===== Data in this exercise
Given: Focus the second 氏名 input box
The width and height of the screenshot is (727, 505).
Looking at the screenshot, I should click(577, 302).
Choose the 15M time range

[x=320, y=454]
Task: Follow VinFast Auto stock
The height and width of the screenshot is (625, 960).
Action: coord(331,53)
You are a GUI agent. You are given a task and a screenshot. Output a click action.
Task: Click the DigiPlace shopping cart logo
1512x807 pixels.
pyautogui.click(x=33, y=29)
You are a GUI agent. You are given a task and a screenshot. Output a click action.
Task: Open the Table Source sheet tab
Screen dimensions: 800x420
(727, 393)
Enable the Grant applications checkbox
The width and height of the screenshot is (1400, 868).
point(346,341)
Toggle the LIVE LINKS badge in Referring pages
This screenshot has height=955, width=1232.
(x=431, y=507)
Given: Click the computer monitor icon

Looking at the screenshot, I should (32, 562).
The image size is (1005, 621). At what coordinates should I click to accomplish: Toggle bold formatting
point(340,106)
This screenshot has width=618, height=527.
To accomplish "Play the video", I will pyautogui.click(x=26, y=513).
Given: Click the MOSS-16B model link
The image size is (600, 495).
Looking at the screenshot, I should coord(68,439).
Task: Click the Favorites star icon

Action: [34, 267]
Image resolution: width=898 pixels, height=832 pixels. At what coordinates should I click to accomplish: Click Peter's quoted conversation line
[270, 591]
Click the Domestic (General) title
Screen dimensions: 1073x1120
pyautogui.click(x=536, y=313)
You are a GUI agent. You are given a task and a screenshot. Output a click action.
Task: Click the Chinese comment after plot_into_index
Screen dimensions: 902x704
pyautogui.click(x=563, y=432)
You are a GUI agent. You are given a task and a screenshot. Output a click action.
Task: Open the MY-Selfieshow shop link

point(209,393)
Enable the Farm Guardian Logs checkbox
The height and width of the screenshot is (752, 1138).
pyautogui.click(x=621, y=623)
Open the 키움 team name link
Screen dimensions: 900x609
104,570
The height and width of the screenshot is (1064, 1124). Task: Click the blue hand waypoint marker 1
==========
Repeat every line exactly, starting with the first line of the entries, and stop once the line containing "Enable the Farm Guardian Logs checkbox" has been given.

== Your response ==
Given: Focus the second 氏名 input box
The width and height of the screenshot is (727, 505).
Looking at the screenshot, I should click(577, 302).
Choose the 15M time range

[x=320, y=454]
Task: Follow VinFast Auto stock
The height and width of the screenshot is (625, 960).
Action: coord(331,53)
You are a GUI agent. You are given a task and a screenshot. Output a click action.
Task: Click the DigiPlace shopping cart logo
1512x807 pixels.
pyautogui.click(x=33, y=29)
You are a GUI agent. You are given a task and a screenshot. Output a click action.
Task: Open the Table Source sheet tab
Screen dimensions: 800x420
(727, 393)
Enable the Grant applications checkbox
The width and height of the screenshot is (1400, 868).
point(346,341)
Toggle the LIVE LINKS badge in Referring pages
This screenshot has height=955, width=1232.
(x=431, y=507)
Given: Click the computer monitor icon

Looking at the screenshot, I should (32, 562).
The image size is (1005, 621). At what coordinates should I click to accomplish: Toggle bold formatting
point(340,106)
This screenshot has width=618, height=527.
To accomplish "Play the video", I will pyautogui.click(x=26, y=513).
Given: Click the MOSS-16B model link
The image size is (600, 495).
Looking at the screenshot, I should coord(68,439).
Task: Click the Favorites star icon

Action: [34, 267]
Image resolution: width=898 pixels, height=832 pixels. At what coordinates should I click to accomplish: Click Peter's quoted conversation line
[270, 591]
Click the Domestic (General) title
Screen dimensions: 1073x1120
pyautogui.click(x=536, y=313)
You are a GUI agent. You are given a task and a screenshot. Output a click action.
Task: Click the Chinese comment after plot_into_index
Screen dimensions: 902x704
pyautogui.click(x=563, y=432)
You are a GUI agent. You are given a task and a screenshot. Output a click action.
Task: Open the MY-Selfieshow shop link

point(209,393)
Enable the Farm Guardian Logs checkbox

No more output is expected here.